» TASK ITEM
For the listing below, print exactly the lines from the line with "Kudos (930, 2403)" to the line with "IQ Interactive Puzzle Feeder (683, 1669)", both included, and nothing beyond them.

» WORKING DATA

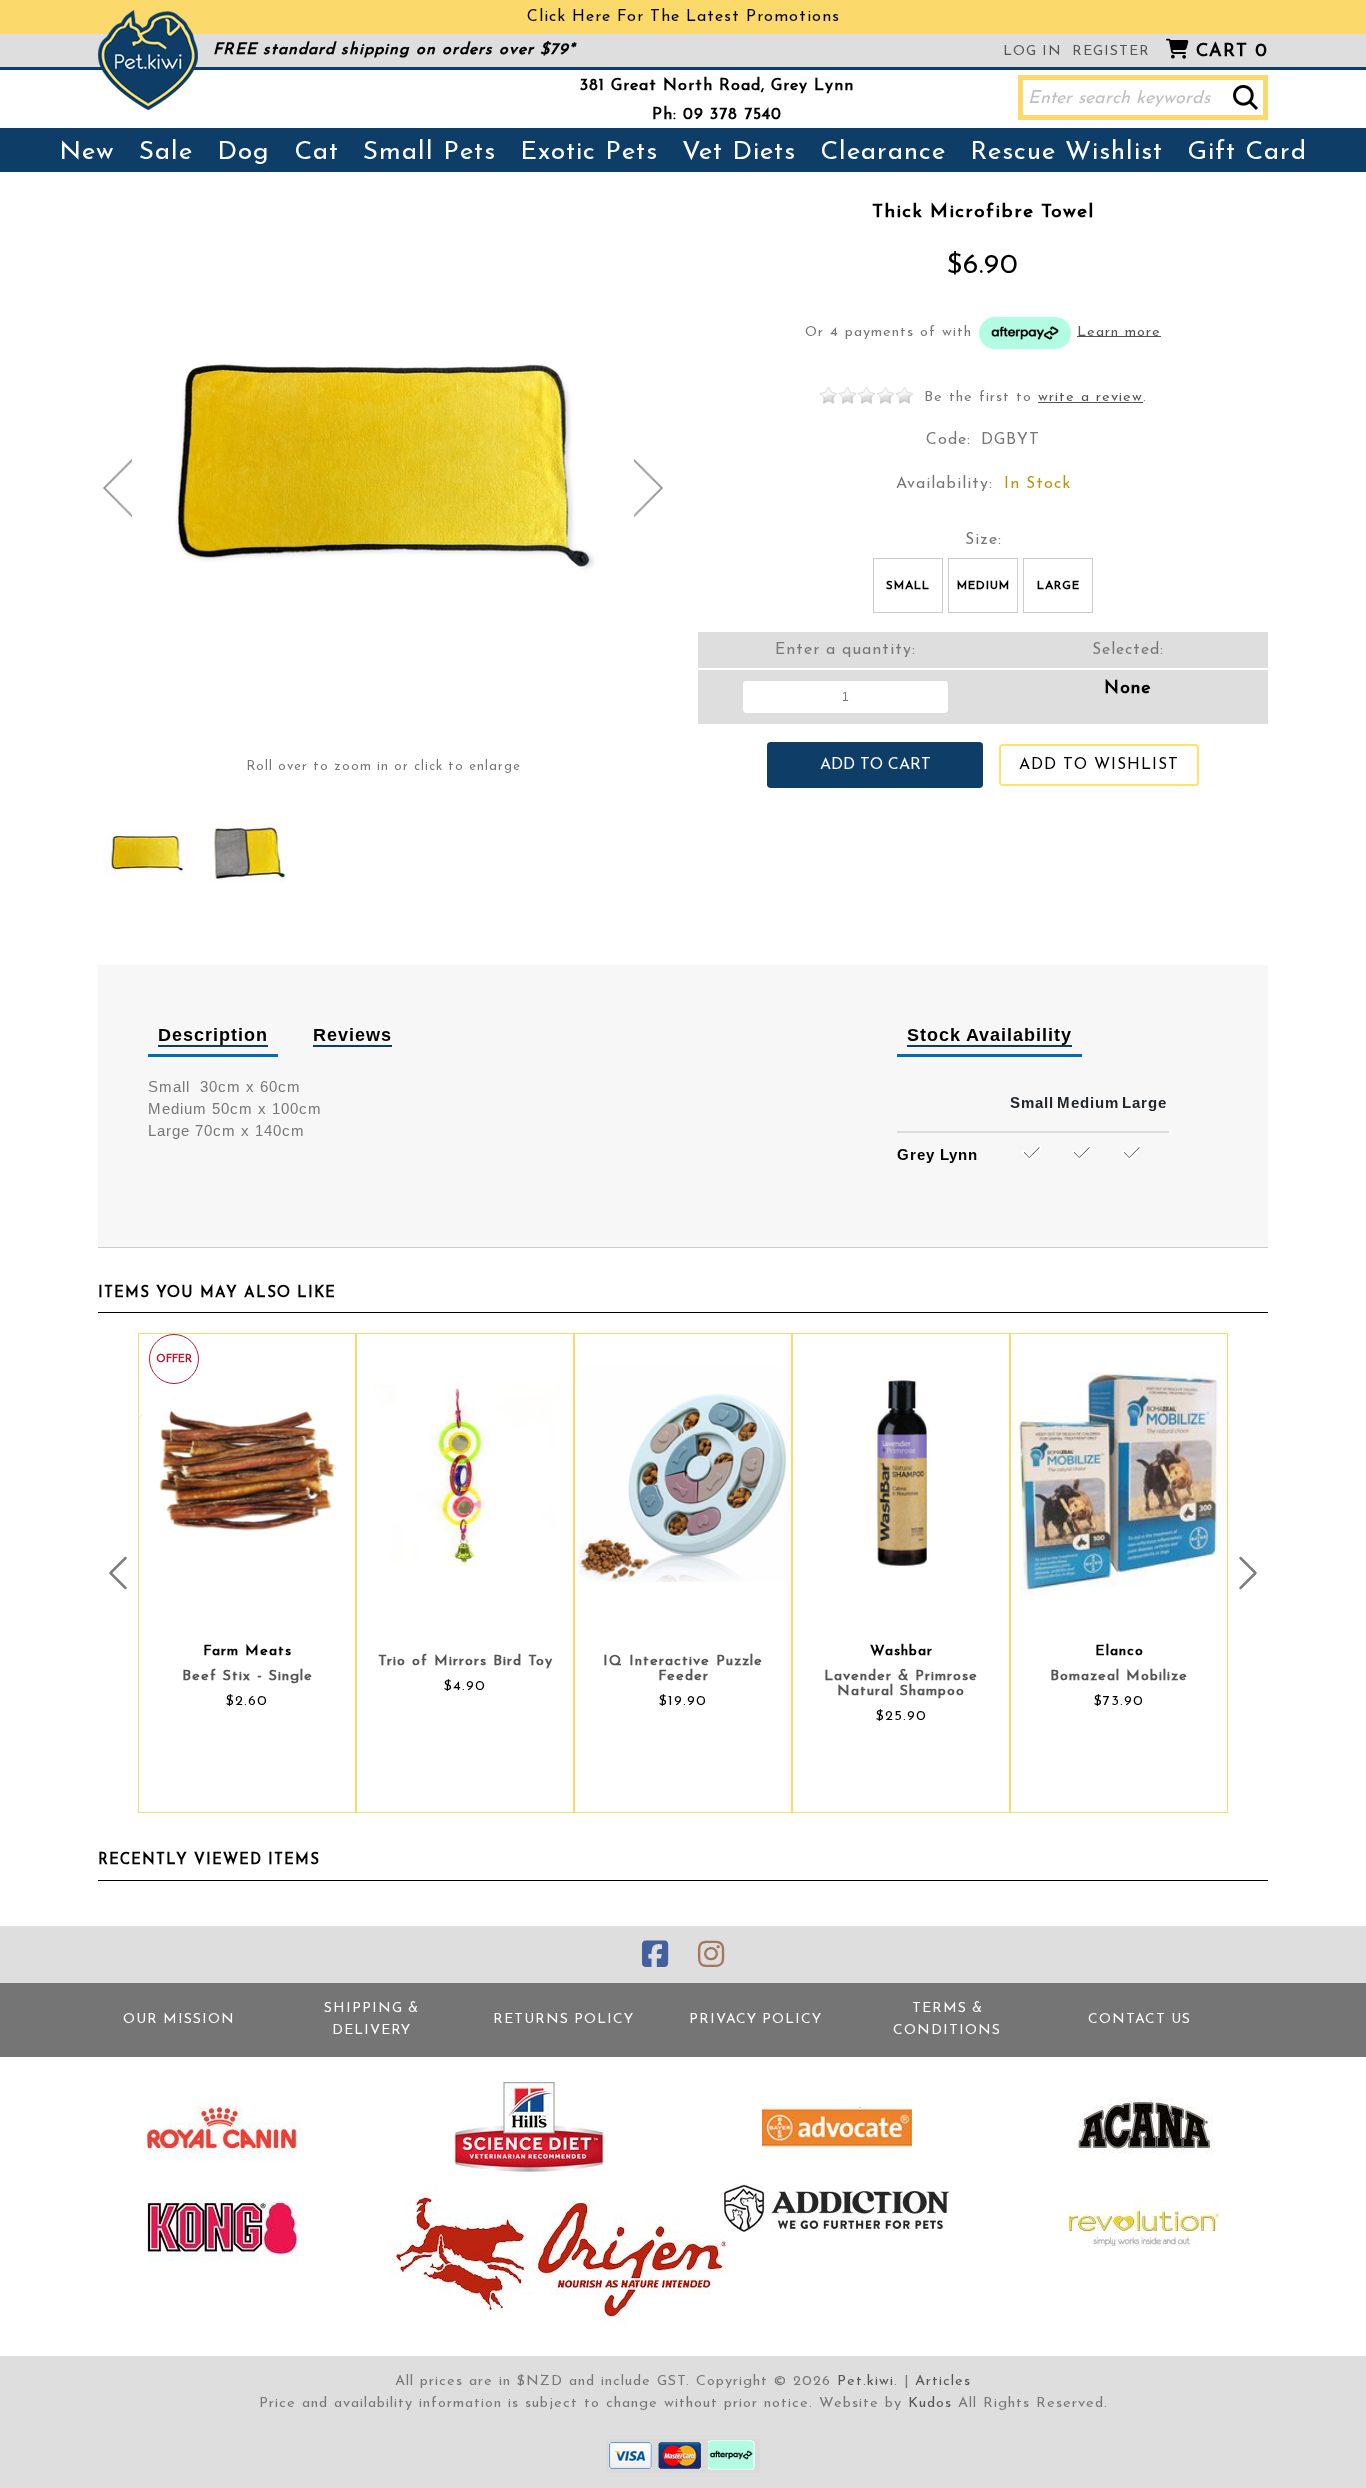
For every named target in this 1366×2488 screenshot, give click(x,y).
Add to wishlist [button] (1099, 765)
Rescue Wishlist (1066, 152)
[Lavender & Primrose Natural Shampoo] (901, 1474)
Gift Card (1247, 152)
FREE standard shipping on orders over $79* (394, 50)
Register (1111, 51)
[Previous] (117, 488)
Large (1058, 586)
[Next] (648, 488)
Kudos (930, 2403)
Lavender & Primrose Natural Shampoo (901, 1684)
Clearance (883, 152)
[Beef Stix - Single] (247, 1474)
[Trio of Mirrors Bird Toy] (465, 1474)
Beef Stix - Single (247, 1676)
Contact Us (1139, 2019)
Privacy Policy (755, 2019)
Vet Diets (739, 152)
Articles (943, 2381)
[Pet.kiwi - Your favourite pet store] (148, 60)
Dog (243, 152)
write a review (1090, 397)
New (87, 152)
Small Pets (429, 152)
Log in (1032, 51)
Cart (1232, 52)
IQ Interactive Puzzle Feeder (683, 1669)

---

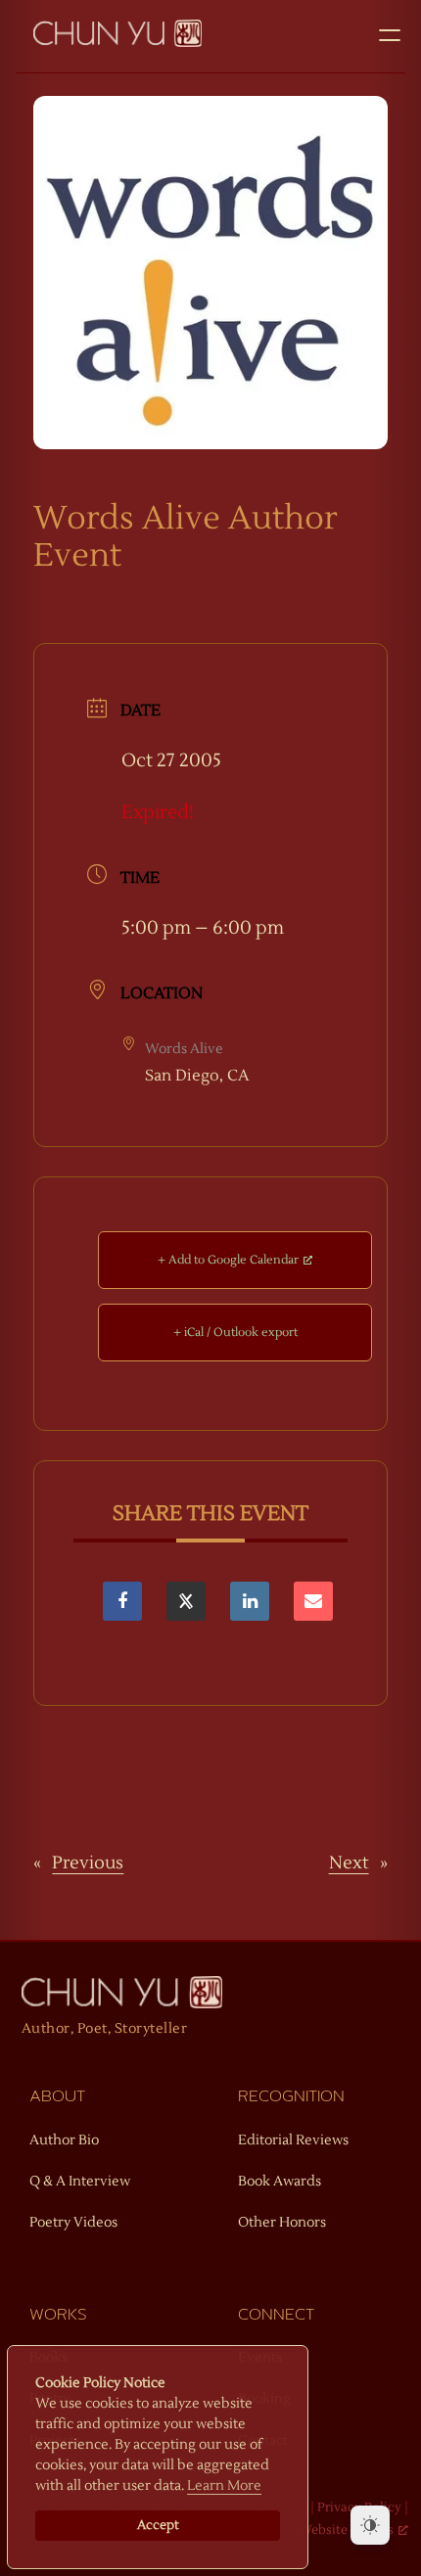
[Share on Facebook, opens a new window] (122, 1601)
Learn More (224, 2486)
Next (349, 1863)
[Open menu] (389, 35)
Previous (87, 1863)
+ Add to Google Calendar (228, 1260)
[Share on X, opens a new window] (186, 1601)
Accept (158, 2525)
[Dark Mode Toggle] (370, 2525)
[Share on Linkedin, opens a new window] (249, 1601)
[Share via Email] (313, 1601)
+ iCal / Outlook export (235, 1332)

==

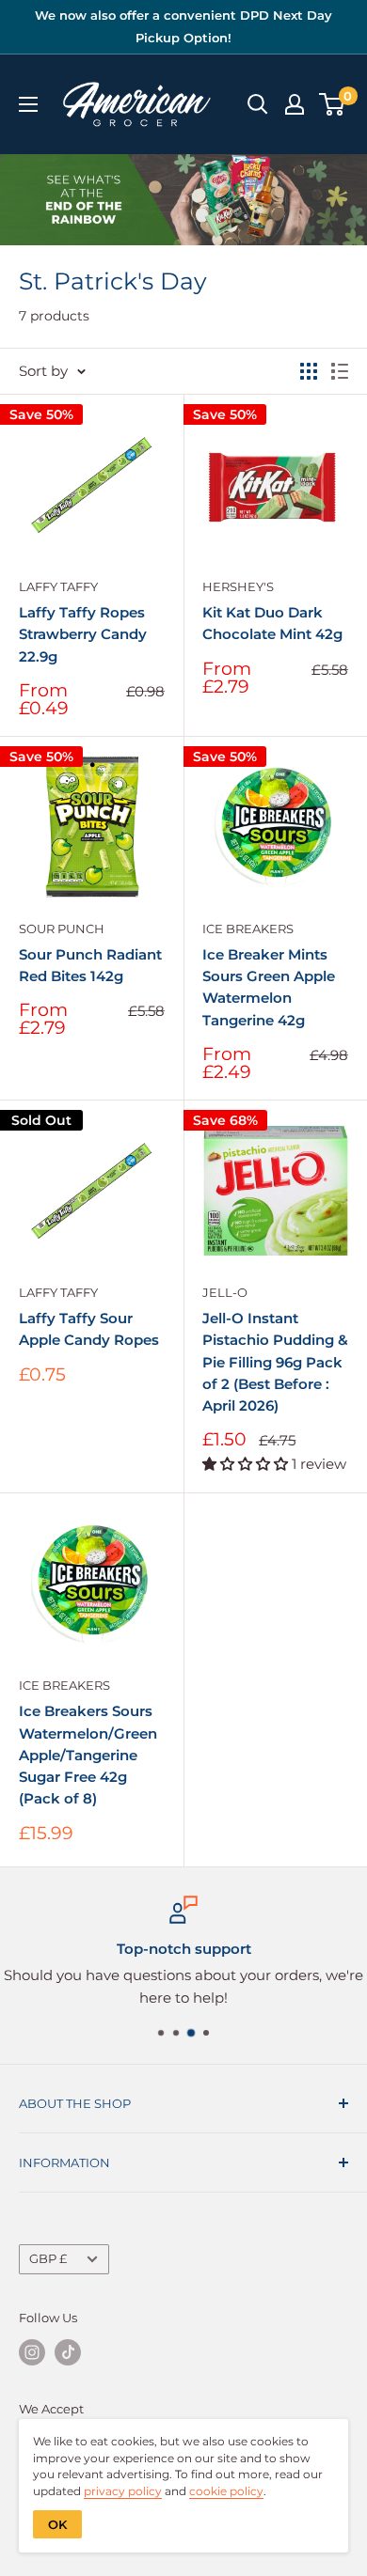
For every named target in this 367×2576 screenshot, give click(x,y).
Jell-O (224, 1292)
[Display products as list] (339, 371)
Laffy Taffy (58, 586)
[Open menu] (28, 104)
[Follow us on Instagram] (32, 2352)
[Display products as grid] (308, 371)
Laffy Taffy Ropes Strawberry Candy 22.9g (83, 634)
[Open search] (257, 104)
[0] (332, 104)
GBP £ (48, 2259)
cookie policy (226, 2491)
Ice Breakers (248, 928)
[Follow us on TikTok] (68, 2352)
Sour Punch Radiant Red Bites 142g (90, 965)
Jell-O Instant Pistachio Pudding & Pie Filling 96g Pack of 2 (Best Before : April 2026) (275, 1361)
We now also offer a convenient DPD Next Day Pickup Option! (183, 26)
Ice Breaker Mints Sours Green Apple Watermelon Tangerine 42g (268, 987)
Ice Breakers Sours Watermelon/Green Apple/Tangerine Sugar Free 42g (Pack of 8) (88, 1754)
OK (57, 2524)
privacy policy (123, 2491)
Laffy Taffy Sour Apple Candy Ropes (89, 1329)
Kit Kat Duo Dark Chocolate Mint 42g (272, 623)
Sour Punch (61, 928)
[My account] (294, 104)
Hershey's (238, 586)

» YOUR SOLUTION
Kudos (930, 2403)
Lavender & Primrose Natural Shampoo (901, 1684)
Clearance (883, 152)
[Beef Stix - Single] (247, 1474)
[Trio of Mirrors Bird Toy] (465, 1474)
Beef Stix - Single (247, 1676)
Contact Us (1139, 2019)
Privacy Policy (755, 2019)
Vet Diets (739, 152)
Articles (943, 2381)
[Pet.kiwi - Your favourite pet store] (148, 60)
Dog (243, 152)
write a review (1090, 397)
New (87, 152)
Small Pets (429, 152)
Log in (1032, 51)
Cart (1232, 52)
IQ Interactive Puzzle Feeder (683, 1669)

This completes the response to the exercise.